I must, therefore, say a word about the economic plan. I shall not trench on the speech of my right hon. Friend the First Secretary of State, who will be saying more tomorrow about the policies which he is working out to achieve our long-term objectives. But there are three points I must briefly make now, as they are intimately bound up with my Budget.

First, in the Government's view, a Budget conceived and operated as the most immediate instrument of long-term objectives can and should make a great positive contribution to them. They are the counterpart of my Budget strategy and, coupled with them, the Budget itself can give the economy an aggressive forward thrust.
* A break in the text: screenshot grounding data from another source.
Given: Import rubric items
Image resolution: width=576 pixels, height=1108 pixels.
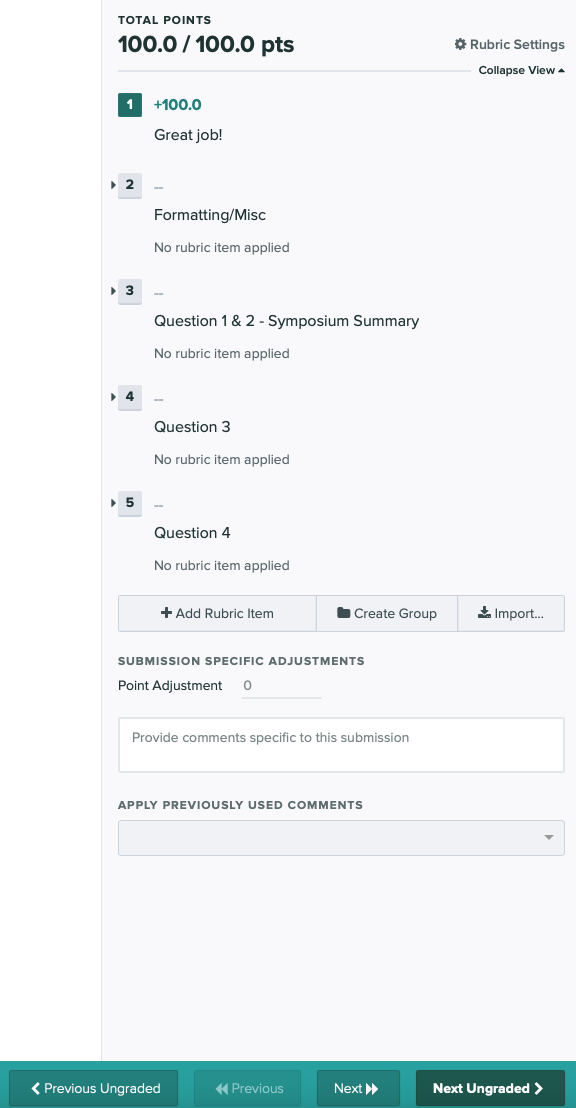Looking at the screenshot, I should click(x=511, y=613).
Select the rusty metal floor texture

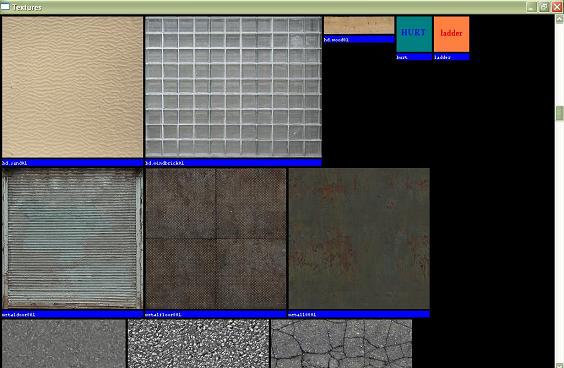tap(215, 238)

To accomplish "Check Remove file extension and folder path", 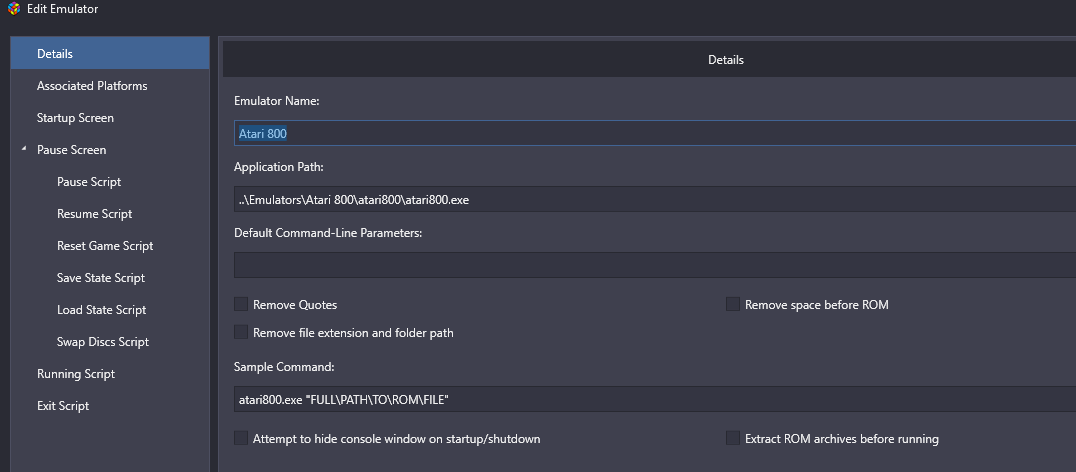I will pyautogui.click(x=241, y=332).
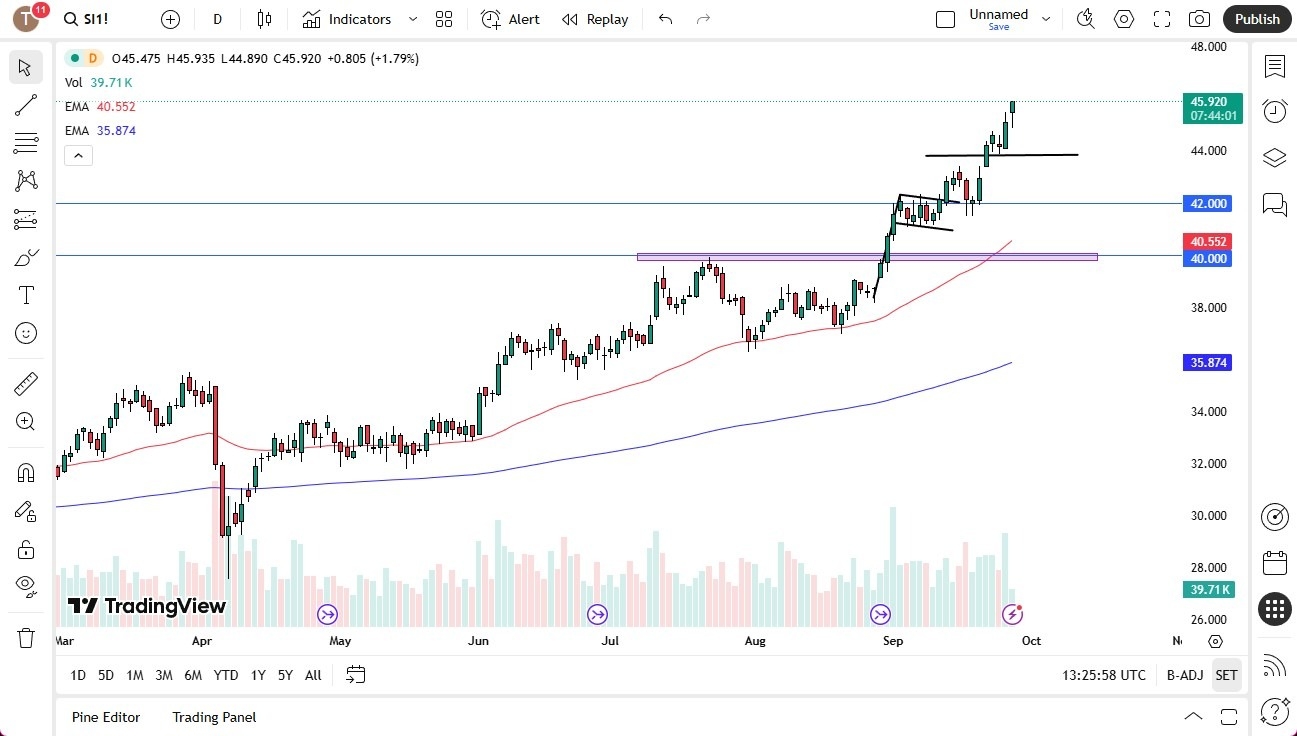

Secondly, the way to put the economy on a progressive and sound footing, with resources effectively and profitably employed in the right places, thus avoiding "stop-go", is to have proper planning., This must identify the points where openings for faster industrial growth are greatest and where resources can most effectively be redeployed. It must also cover incomes policy as an essential means of getting fairness and of keeping our costs in line.

Thirdly, we must within a short period shift resources into activities which assist the balance of payments. The Government cannot accept that our task is complete when room has been made for what is required, in the hope that the results will somehow or other seep through into exports. We have had enough of that process in the past decade. Our aim now and in the longer-term is to establish an orderly and articulated policy designed to move as rapidly as possible sufficient resources into improving our trade balance. In order to do both this and to achieve faster economic growth we must redeploy resources in a positive way.

The decision to cancel the TSR2 is an earnest of this determination. Although there will be a significant number of redundancies in the aircraft industry, employment conditions generally are at the moment very favourable. There is an intense demand for highly skilled men of the kind who are working on this project, as has been shown by the eagerness of employers to recruit the men who have been released by our earlier aircraft decisions. Naturally, the fullest consultations with the trade unions and management are taking place. My right hon. Friend the First Secretary of State and other Ministers will be ready to act so as to ensure that there is the least possible delay in absorbing all who become redundant into employment where they will contribute to exports and the growth of the economy.

An essential condition for redeployment is a proper system of redundancy payments on a national basis. As the Committee already knows, my right hon. Friend the Minister of Labour has introduced a Bill to provide for this purpose. I can give some small help in this. Payments of this kind are at present taxable as ordinary earnings where the employee has a contractual right to them. I propose at a later stage of the Finance Bill, if progress with the Minister of Labour's Bill warrants it, to provide that payments under his Bill—which will be lump sum payments—will be freed of this liability to tax. This tax-free scheme will make a significant contribution to the redeployment of manpower.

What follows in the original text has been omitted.